Tell me a little bit about yourself.
I was born in Voronezh, Russia and moved to southwestern Ontario, Canada when I was 13. I would say I first got into software development in my teen years and my parents are both hardware engineers, so I always had an inclination for math, physics, and engineering.
I went to the University of Western Ontario for both my undergrad in computer science and math as well as my master’s in computer science. After that, I spent a few years in academia doing research and pursuing my Ph.D., but along the way, I decided I wanted to go ahead and start getting experience in the industry.
I worked in a variety of domains as a software engineer for about 10 years now. I started with embedded software development for the automotive industry, then shifted to health IT and different web-based software and service solutions in the medical industry.
What led you to Ople?
I was actually looking to move out of the healthcare sector and was kind of in between AI and cybersecurity in terms of the next steps. AI and data science have always interested me, so when the opportunity at Ople came about, I took it.
It has been a really interesting shift for me because there’s a real difference in maturity between healthcare and AI. Healthcare is established and has rigorous standards and fewer gray areas. Whereas, AI is still growing and people are still not fully aware of all the problems they could solve using AI. As an engineer, it’s really cool that AI and its possible applications are a less-defined industry because there’s room for a lot more innovation.

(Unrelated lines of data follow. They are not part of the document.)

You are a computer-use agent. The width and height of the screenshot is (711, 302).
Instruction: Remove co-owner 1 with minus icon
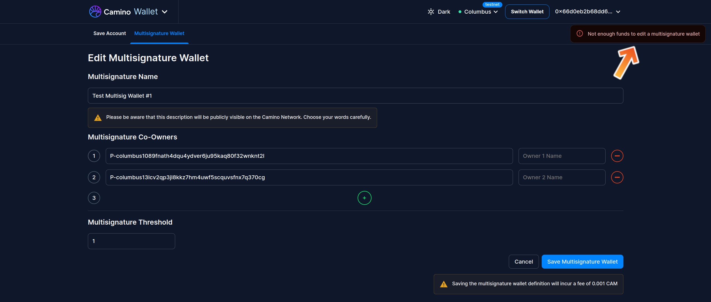click(x=617, y=156)
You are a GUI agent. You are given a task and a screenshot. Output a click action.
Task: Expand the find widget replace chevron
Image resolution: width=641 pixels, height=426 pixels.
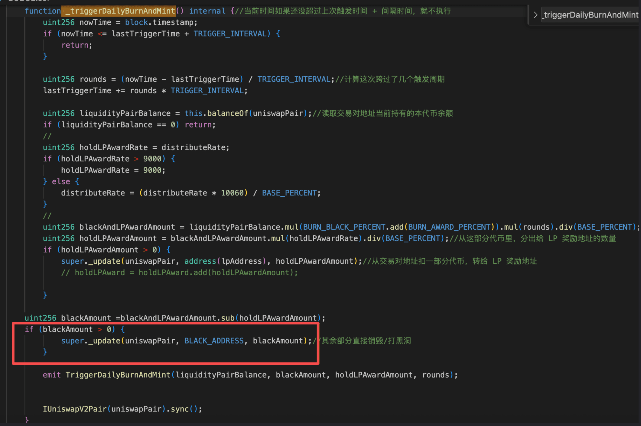[535, 15]
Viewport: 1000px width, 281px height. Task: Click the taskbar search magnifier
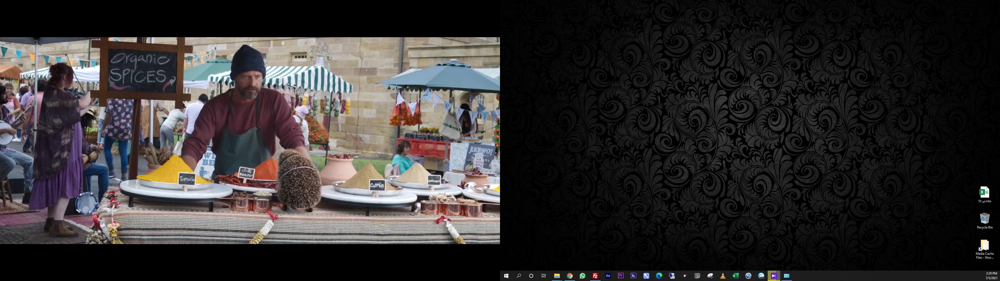pos(519,276)
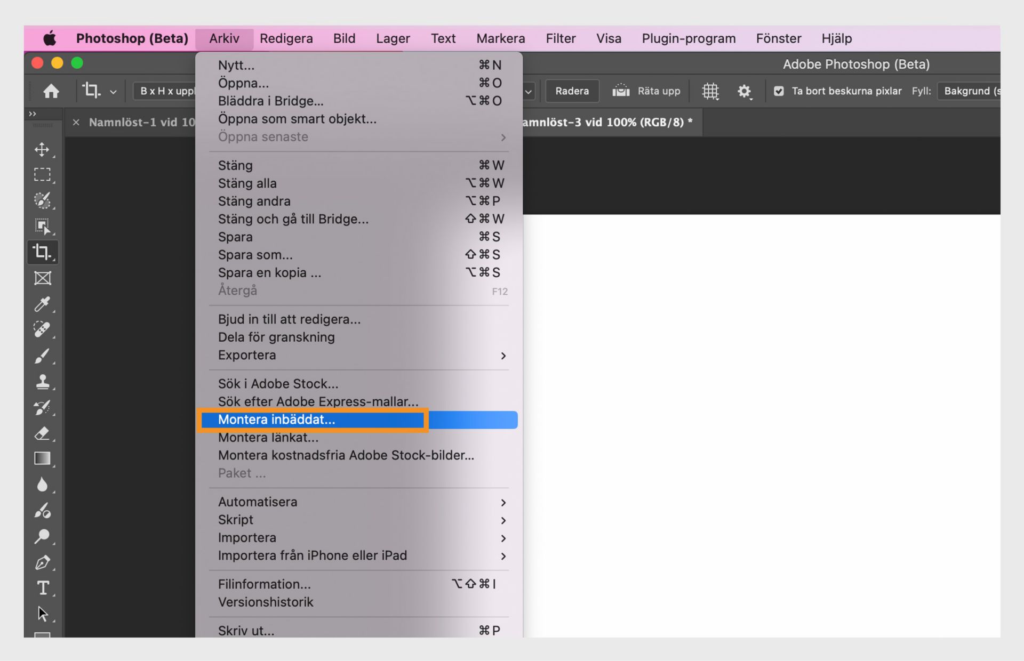This screenshot has width=1024, height=661.
Task: Open the Filter menu
Action: tap(560, 38)
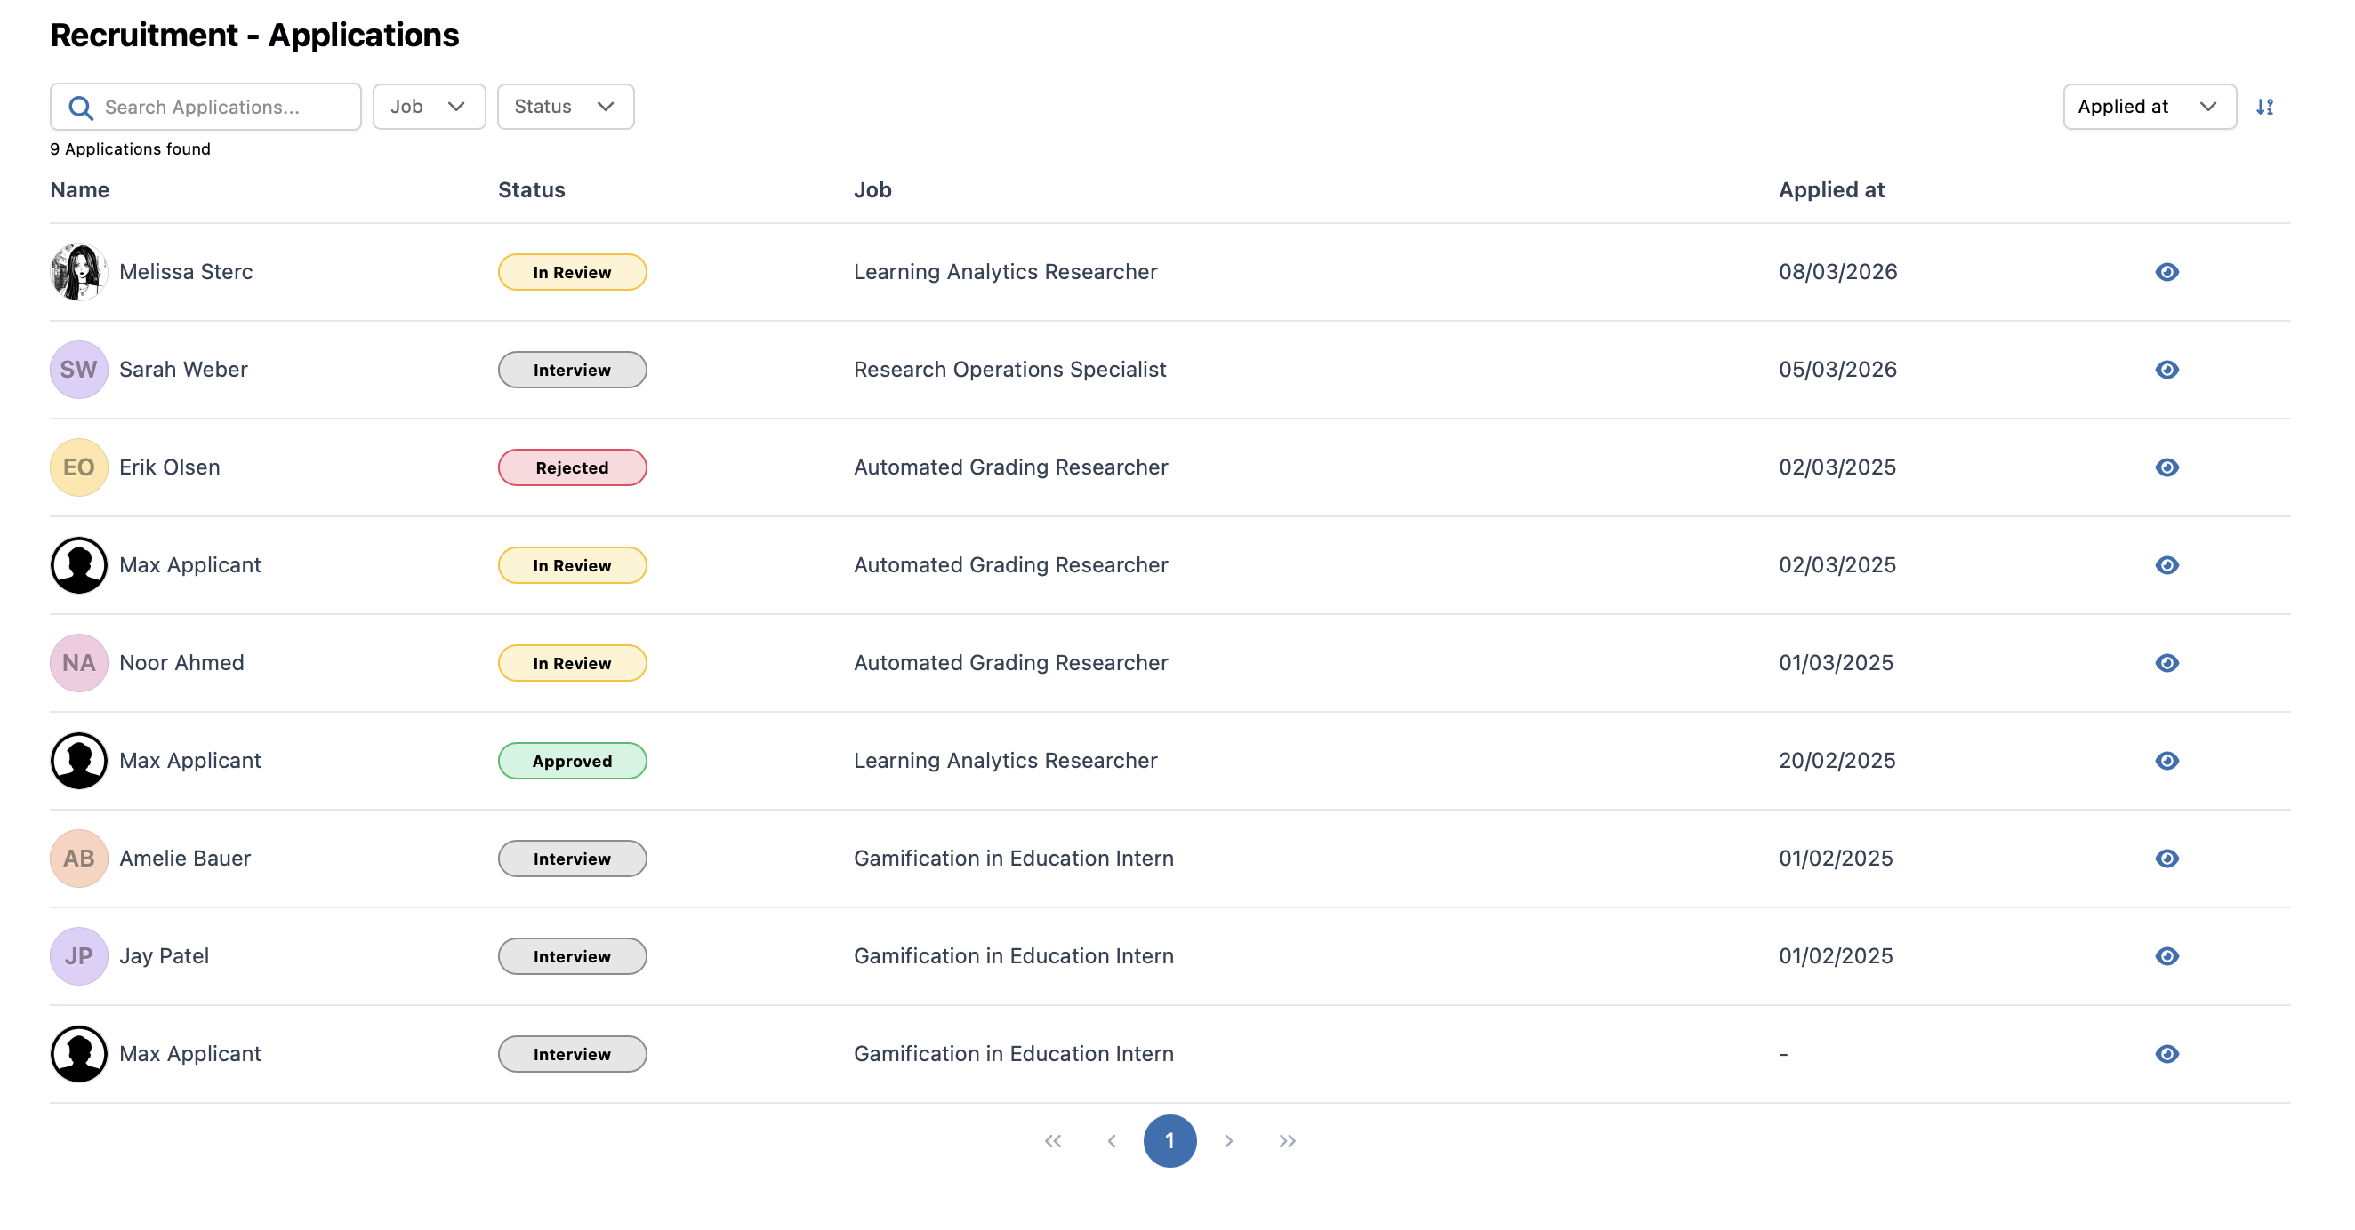Image resolution: width=2355 pixels, height=1230 pixels.
Task: Click the next page arrow
Action: point(1229,1140)
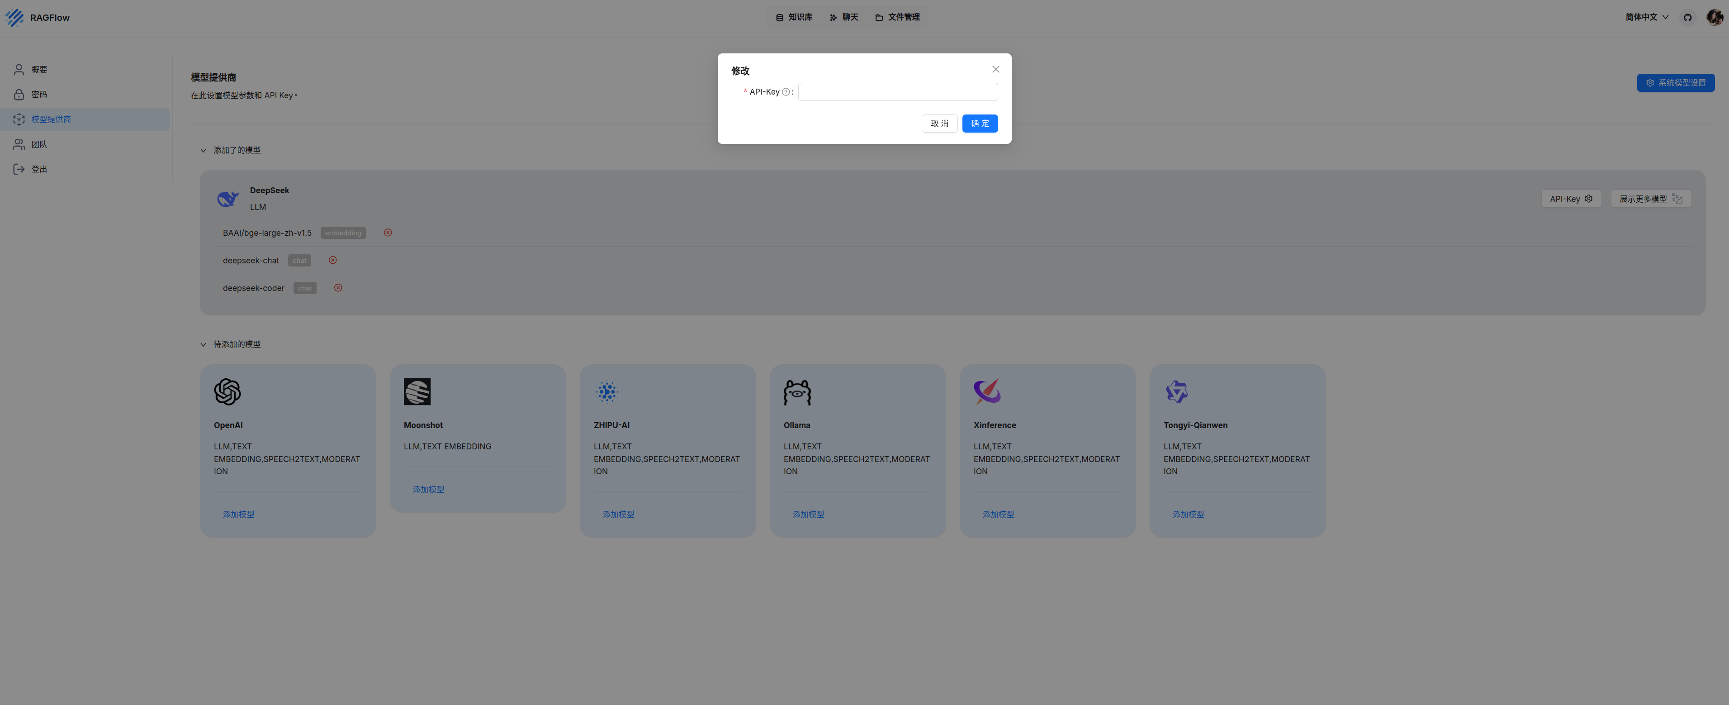Click the Moonshot provider logo
This screenshot has width=1729, height=705.
417,391
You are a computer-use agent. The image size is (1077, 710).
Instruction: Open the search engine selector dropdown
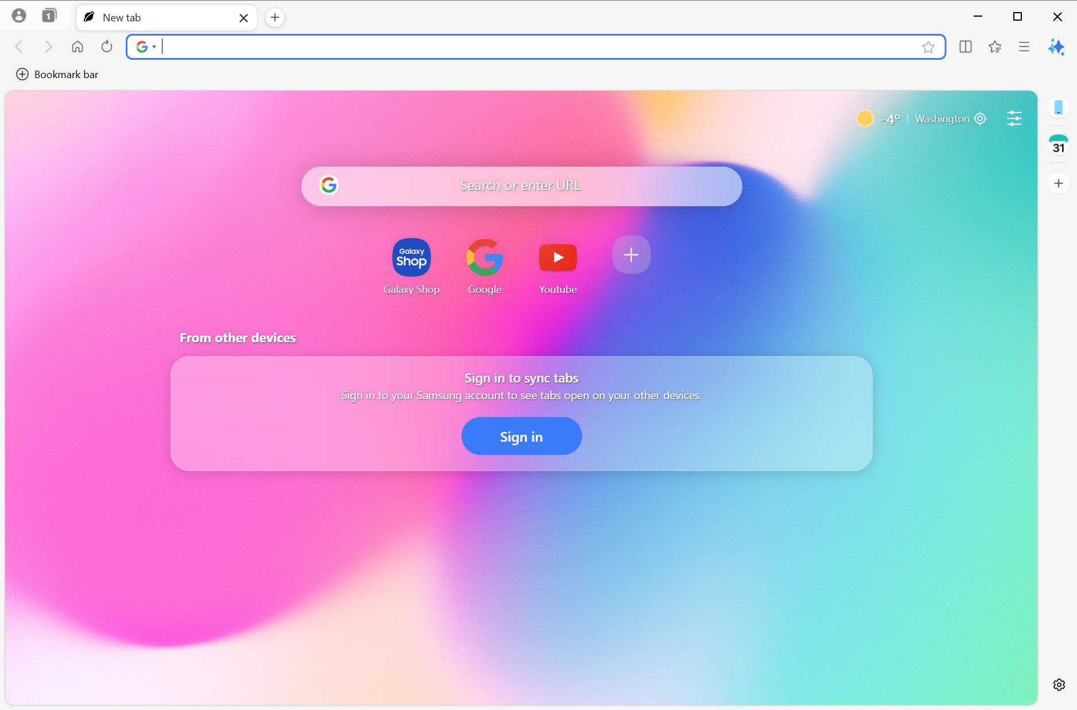(x=145, y=47)
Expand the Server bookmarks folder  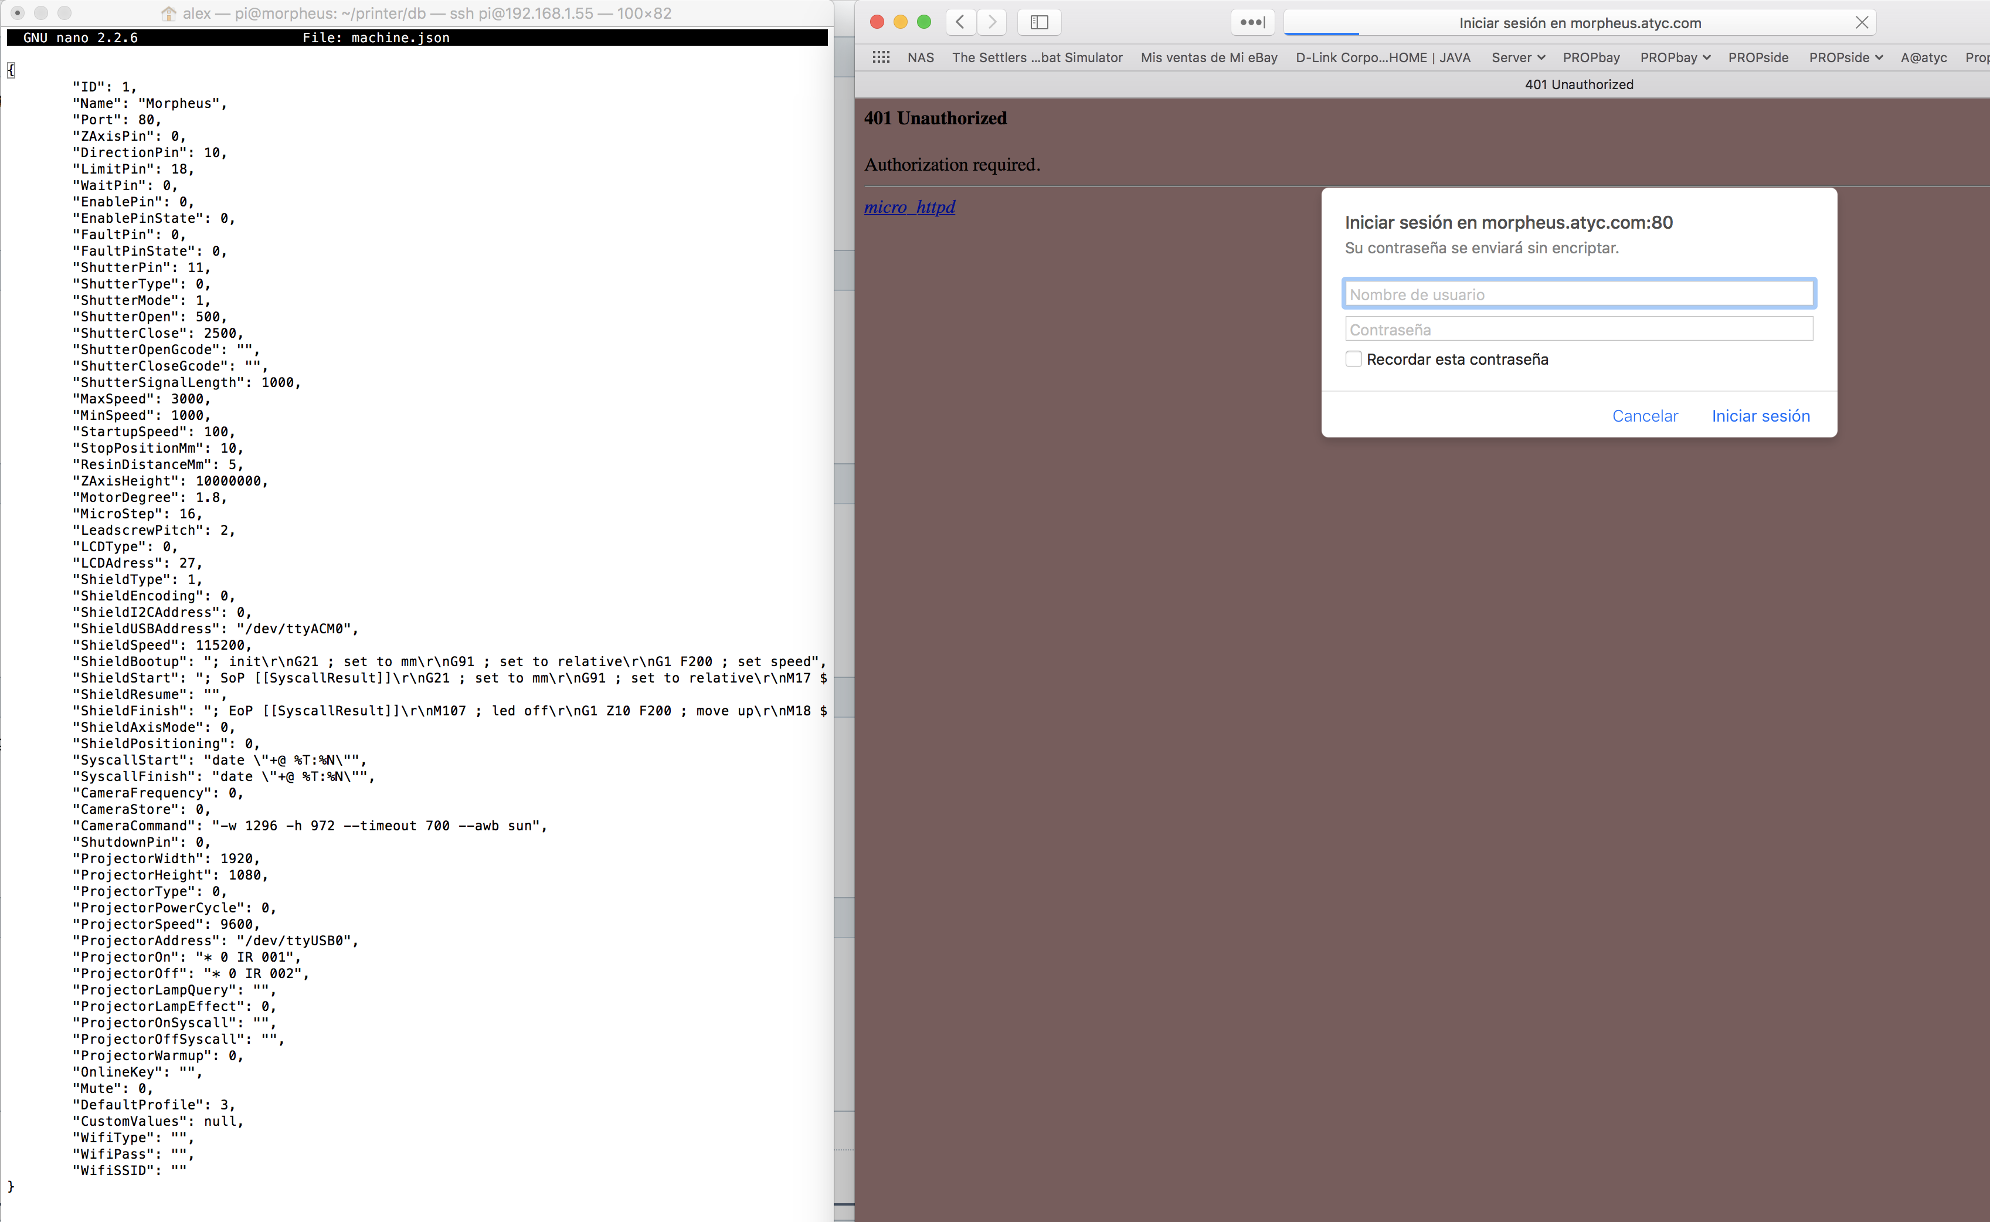1517,57
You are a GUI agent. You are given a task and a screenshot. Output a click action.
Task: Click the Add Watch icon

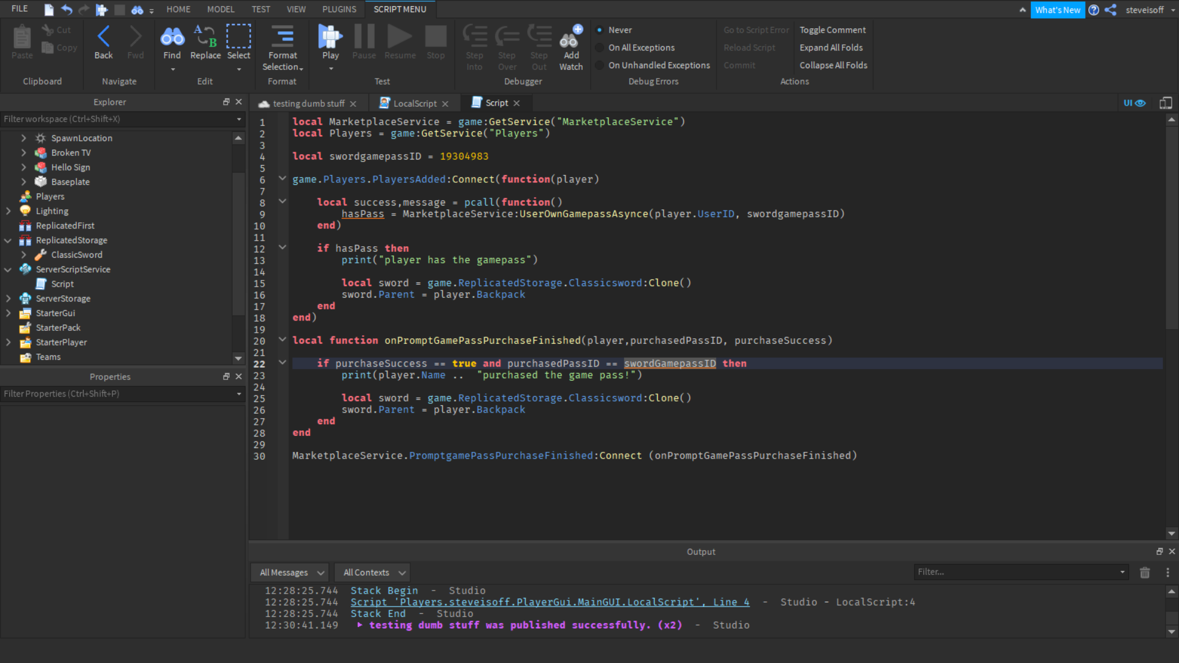(571, 37)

Could you describe your role as VP of Engineering?
I oversee a lot of the engineering efforts and wear quite a few hats on a day-to-day basis. I drive the engineering execution and assist with the technical direction of the company. I have a strong software engineering background and have designed and worked with a lot of systems. Therefore, in combination with the engineering team’s efforts, I have a lot of technical influence on what we’re doing. In addition, I smooth out the process of our software delivery and handle the external engineering engagements.
What is the best part of your job?
I come from a software engineering background, so the technical aspect for sure. Literally any time I get to dig deeper into technical issues.
Who or what motivates you?
During my undergraduate years, I took a class on foundations and organization of programming languages taught by Stephen M. Watt, who is now the Dean of Mathematics at the University of Waterloo. I later did an internship with his research group and then he was my master’s supervisor and later, my Ph.D. advisor. He has been a huge motivation and inspiration of mine. Just an incredibly smart and influential guy who I’m still in contact with.
What do you like to do for fun?
Soccer for sure, and just general fitness. I go to the gym around 4 times a week and really prioritize health and wellness.
Favorite TV show?
I really like Scandanavian rock and metal. Some of my favorite bands are In Flames, Kalmah, Dark Tranquility and Insomnium.
Honestly, I eat pretty much everything and am super simple as long as it’s healthy.
“We live on an island surrounded by a sea of ignorance. As our island of knowledge grows, so does the shore of our ignorance” – John Archibald Wheeler
What does this quote mean to you?
I find it relevant to personal development and continuing education, as well as the AI space and its applications. The more we learn about AI and ML and discover new ways to utilize technology, the more unknowns, ethical questions, and unpredictable changes in everyday life we will be faced with.